### [Records contained in a dataset]
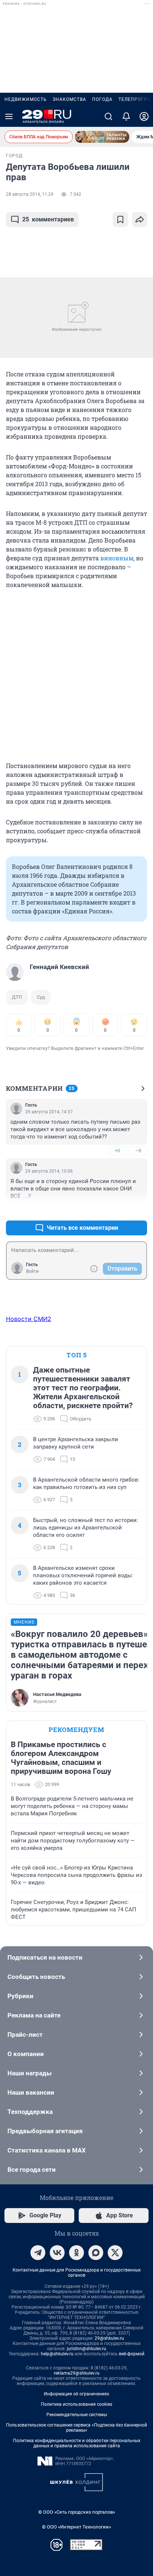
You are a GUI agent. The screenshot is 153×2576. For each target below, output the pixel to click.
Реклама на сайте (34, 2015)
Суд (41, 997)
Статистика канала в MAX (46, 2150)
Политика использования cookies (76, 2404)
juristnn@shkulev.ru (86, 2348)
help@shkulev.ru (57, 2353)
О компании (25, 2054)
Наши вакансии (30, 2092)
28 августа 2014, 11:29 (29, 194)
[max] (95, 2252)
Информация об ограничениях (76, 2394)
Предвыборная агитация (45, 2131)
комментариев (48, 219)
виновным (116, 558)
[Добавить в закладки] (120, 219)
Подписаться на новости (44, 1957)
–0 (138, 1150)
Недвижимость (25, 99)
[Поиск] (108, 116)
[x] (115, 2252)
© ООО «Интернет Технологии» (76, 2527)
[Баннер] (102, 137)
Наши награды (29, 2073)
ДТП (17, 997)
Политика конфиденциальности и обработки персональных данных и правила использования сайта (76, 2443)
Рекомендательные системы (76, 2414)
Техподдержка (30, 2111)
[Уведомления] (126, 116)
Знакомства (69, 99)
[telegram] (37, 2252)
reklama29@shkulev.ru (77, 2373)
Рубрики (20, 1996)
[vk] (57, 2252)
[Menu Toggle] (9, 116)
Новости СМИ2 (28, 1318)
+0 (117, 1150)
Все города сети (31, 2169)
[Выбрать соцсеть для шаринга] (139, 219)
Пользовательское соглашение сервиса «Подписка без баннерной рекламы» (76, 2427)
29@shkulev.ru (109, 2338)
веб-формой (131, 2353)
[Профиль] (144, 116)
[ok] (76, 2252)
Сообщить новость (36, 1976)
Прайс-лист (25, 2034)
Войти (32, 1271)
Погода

### [Problem requirements]
In the entries above, find every line with the word "Политика" and list it.

### [Solution for this problem]
Политика использования cookies (76, 2404)
Политика конфиденциальности и обработки персональных данных и правила использования сайта (76, 2443)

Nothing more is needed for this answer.